| Try it |
Return the lines below in which the string "agent" occurs.

Collected data entries:
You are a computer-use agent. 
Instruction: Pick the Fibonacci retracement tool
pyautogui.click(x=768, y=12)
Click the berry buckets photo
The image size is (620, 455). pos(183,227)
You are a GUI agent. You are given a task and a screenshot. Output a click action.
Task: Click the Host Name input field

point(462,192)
* * *
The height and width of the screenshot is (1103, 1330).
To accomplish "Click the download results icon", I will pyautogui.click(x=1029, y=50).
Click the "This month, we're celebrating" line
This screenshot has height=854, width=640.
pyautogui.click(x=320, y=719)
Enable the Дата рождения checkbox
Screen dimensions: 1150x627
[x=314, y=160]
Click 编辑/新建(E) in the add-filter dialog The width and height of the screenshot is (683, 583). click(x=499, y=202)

| Solution below |
You are a computer-use agent. 
You are a GUI agent. You are given a task and a screenshot. Output a click action.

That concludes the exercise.